Anteriormente, vimos que a AFC é uma técnica que funciona com base em nossas hipóteses. Isto é, quando fazemos uma AFC, iremos determinar todos os aspectos do nosso modelo. Sendo assim, o primeiro passo é justamente identificar e especificar o modelo teórico que queremos testar. Para isso, basta traduzirmos nosso modelo teórico, respeitando algumas limitações.

Na AFC, devemos especificar os fatores, que são as causas teóricas das variáveis observadas. Portanto, não podemos ter fatores sem variáveis associadas, ou fatores com uma só variável observada.

Nós também podemos especificar, em nosso modelo, que os fatores podem se correlacionar. Em contrapartida, se hipotetizarmos que um fator causa o outro (ou seja, que há uma relação direcional dos efeitos de um fator sobre o outro), então estaremos entrando no campo da modelagem por equações estruturais.

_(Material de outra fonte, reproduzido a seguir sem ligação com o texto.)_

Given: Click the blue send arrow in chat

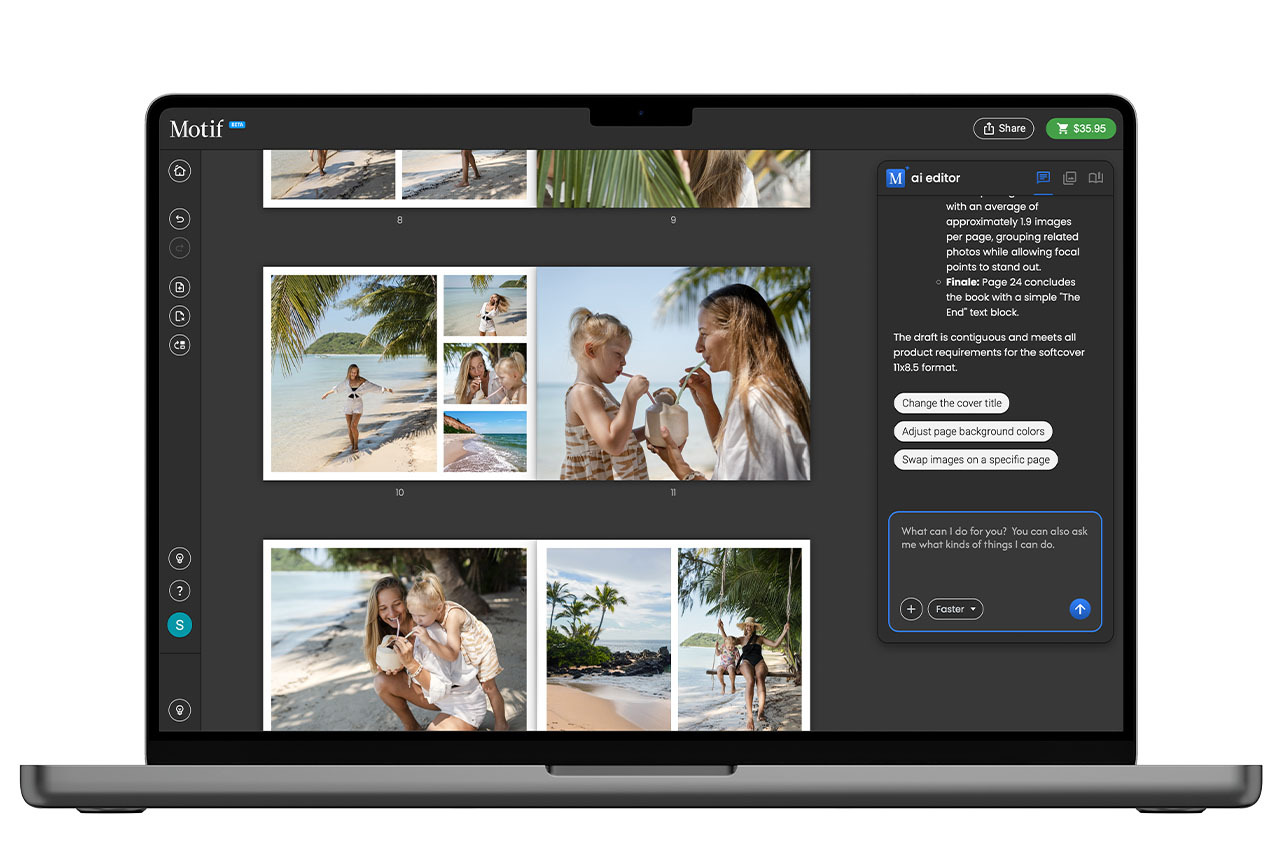Looking at the screenshot, I should pos(1080,609).
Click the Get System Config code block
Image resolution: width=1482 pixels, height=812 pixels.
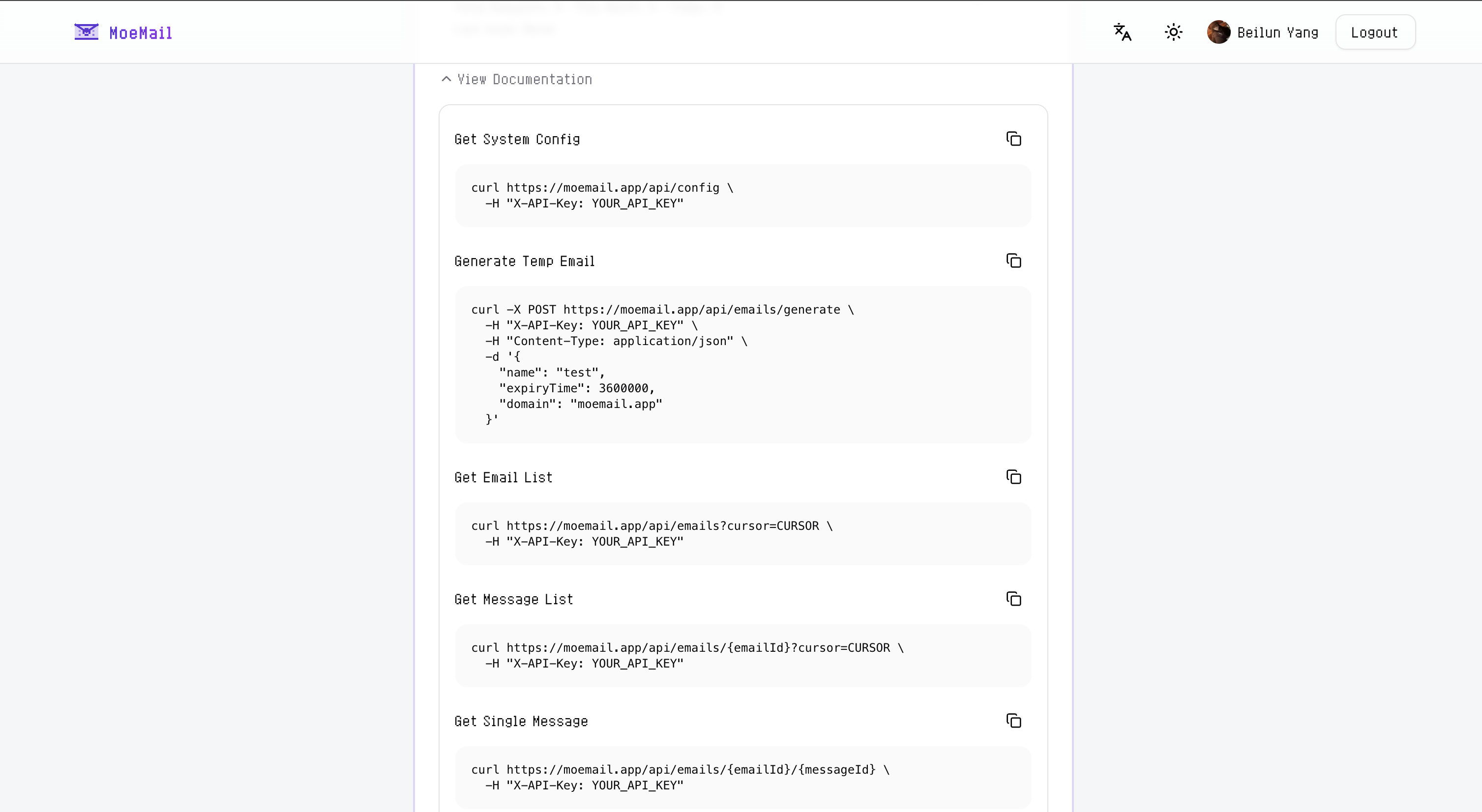(742, 196)
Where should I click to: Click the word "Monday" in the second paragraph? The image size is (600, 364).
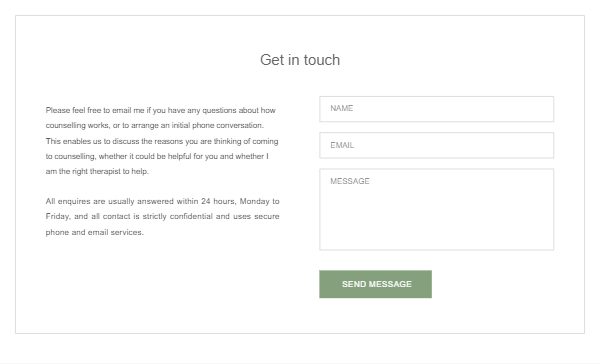tap(254, 201)
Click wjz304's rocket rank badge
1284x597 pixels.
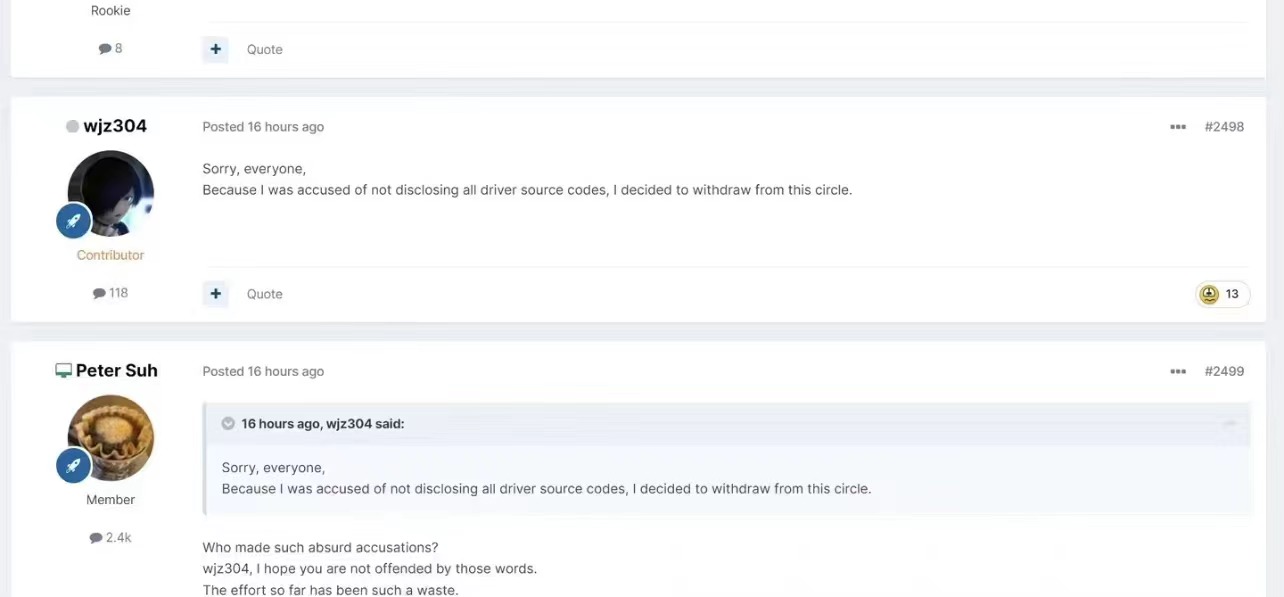click(x=74, y=221)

Além disso, existem modelos bastante complexos que podem ser estimados por meio da AFC. Neste post, trabalharemos com um exemplo de modelo bem simples, mas é bom ter em mente que existem muitas outras possibilidades de modelagem, tais como:

  • AFC com indicadores contínuos e categóricos.
  • AFC com múltiplos grupos.
  • Fatores de segunda ordem.
  • AFC com variáveis mediadoras.
  • AFC com variáveis não lineares.

Especificando um modelo de personalidade na análise fatorial confirmatória

Para fins de exemplo, vamos identificar um modelo de personalidade. Selecionaremos cinco itens de neuroticismo e cinco itens de extroversão de um banco de dados.

Em nosso modelo, podemos dizer que existe um fator extroversão, que é a causa de comportamentos como achar fácil falar com outras pessoas; e existe um fator neuroticismo, que é a causa de comportamentos como ficar irritado facilmente. Sendo assim, tal como sugerido por teorias prévias, podemos identificar nosso modelo tal como a representação da Figura 2.

modelo bifatorial de análise fatorial confirmatória.
Figura 2. Modelo bifatorial de análise fatorial confirmatória, com os fatores extroversão e neuroticismo.

Repare que as setas indicam que os fatores (representados por ovais) são a causa dos comportamentos observados (representados por quadrados). Além disso, há correlação entre os fatores, representada pela seta em ambos os lados.

Existem diversos softwares e pacotes estatísticos que podemos usar para a modelagem de AFC, como o MPlus e o pacote lavaan, do R (que também é utilizado no JASP). Cada um deles tem uma maneira de “traduzir” este modelo de forma que o computador possa entender. Para fins de exemplo, no lavaan ficaria assim:

Extroversao =~ E1 + E2 + E3 + E4 + E5
Neuroticismo =~ N1 + N2 + N3 + N4 + N5

Neste código, estamos dizendo que o fator Extroversao é a causa dos itens E1, E2, E3, E4 e E5. Já o fator Neuroticismo é a causa dos itens N1, N2, N3, N4 e N5. Os nomes dos fatores (Extroversao e Neuroticismo) são arbitrários. Sendo assim, podemos colocar os nomes que quisermos. Já o nome dos itens corresponde aos itens no cabeçalho de nosso banco de dados. O próximo passo será determinar o estimador da AFC.

Estimação dos parâmetros

O objetivo da AFC é estimar parâmetros que indiquem se a estrutura fatorial testada consegue reproduzir, de forma adequada, a matriz de covariância observada nos dados. Em termos mais simples, queremos que o modelo estatístico seja capaz de refletir a estrutura de correlações presente nos dados originais.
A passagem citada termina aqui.